The preoperative diagnosis of this variant of ALS is not simple. Narrowing or stricture of the small bowel just proximal to the pelvic pouch was revealed by contrast small bowel enemas in all three patients. However, these findings were not consistently obtained during the repeated examination, and the narrowing or stricture of the small bowel was not detected when the torsion of the afferent limb was resolved due to the flexibility of the afferent limb. Therefore, a single contrast small bowel enema showing no narrowing or stricture could not exclude this variant of ALS, and multiple series of examinations are required for diagnosis. Kirat et al. described that angulation of pouch inlet and difficulty in intubating the afferent limb was detected at pouchoscopy in 15 out of 18 patients with ALS.8 Torsion of the afferent limb was observed by endoscopy in two patients of the present report, but intubation was not difficult. Torsion was not observed in the remaining patient. No stricture was observed in all three patients. Therefore, although the finding of torsion by endoscopy might be helpful to diagnose this variant of ALS, endoscopic examinations would therefore be useful to exclude a stricture of bowel rather than to identify the mechanisms of obstruction.

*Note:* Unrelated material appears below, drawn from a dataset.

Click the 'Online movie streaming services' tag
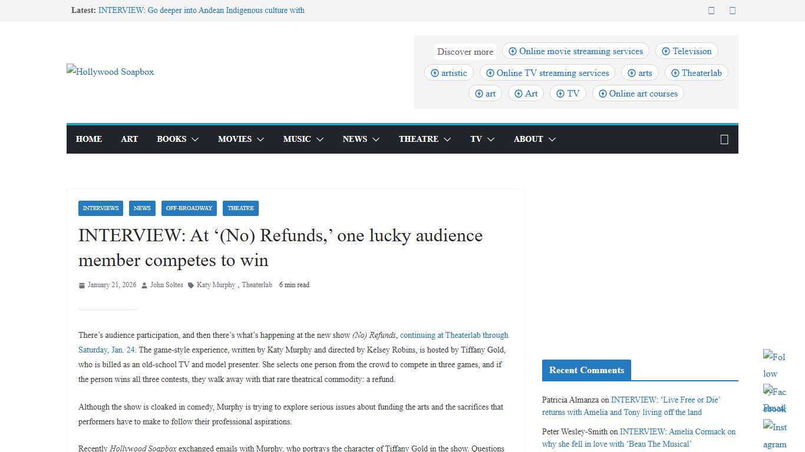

Read et al. reported six patients with ALS and all patients underwent laparotomy for unresolved obstruction.9 Shen et al. also described that patients with ALS typically required laparotomy to relieve the obstruction.7 Likewise, the three patients described here eventually required laparotomy for the recurrent and frequent bowel obstruction, although each episode of obstruction was resolved by conservative therapy. Surgical procedures for ALS include enteroenterostomy, resection of angulated bowel, pexy of the pouch, ileostomy, and mobilization of the pouch with small bowel fixation .8, 9 All of the patients in the present report underwent strictureplasty of the small bowel at the inlet of pouch where flexion and obstruction was thought to occur with kinking. Read et al. reported six patients with afferent loop syndrome and described that five of these six patients underwent side-to-side anastomosis of the afferent limb to the pouch (enteroenterostomy) to relieve the obstruction because of the risk of injury to either the pouch or its mesentery.9 Enteroenterostomy therefore seemed to be a reasonable procedure in their cases because the afferent limb was adherent and trapped between the pouch and sacrum. It would be arduous and dangerous to manipulate the trapped loop of the ileum in those cases, although enteroenterostomy resulted in blind loop formation in their patients. In contrast to their cases, the afferent limb was flexible in the present cases, and it was easy to perform strictureplasty at the inlet of the J-pouch, which thus enabled us to relieve the obstruction without blind loop formation. In addition, the oral small bowel was fixed to the pelvic wall to prevent kinking at the pouch inlet. Either of the procedures may have been sufficient to resolve the bowel obstruction; however, both strictureplasty and bowel fixation were performed for assured prevention of bowel obstruction by relapse of this variant of ALS.

In conclusion, this variant of ALS should be considered when recurrent and frequent small bowel obstruction occurs after IPAA. Repeated contrast small bowel enema may be required to detect the narrowing or stricture. Endoscopic examinations are therefore useful to exclude intramural stricture, and the finding of torsion of the afferent limb may be helpful for making an accurate diagnosis. Strictureplasty of the pouch inlet and fixation of the afferent limb is therefore considered to be a safe and useful procedure to resolve this variant of ALS.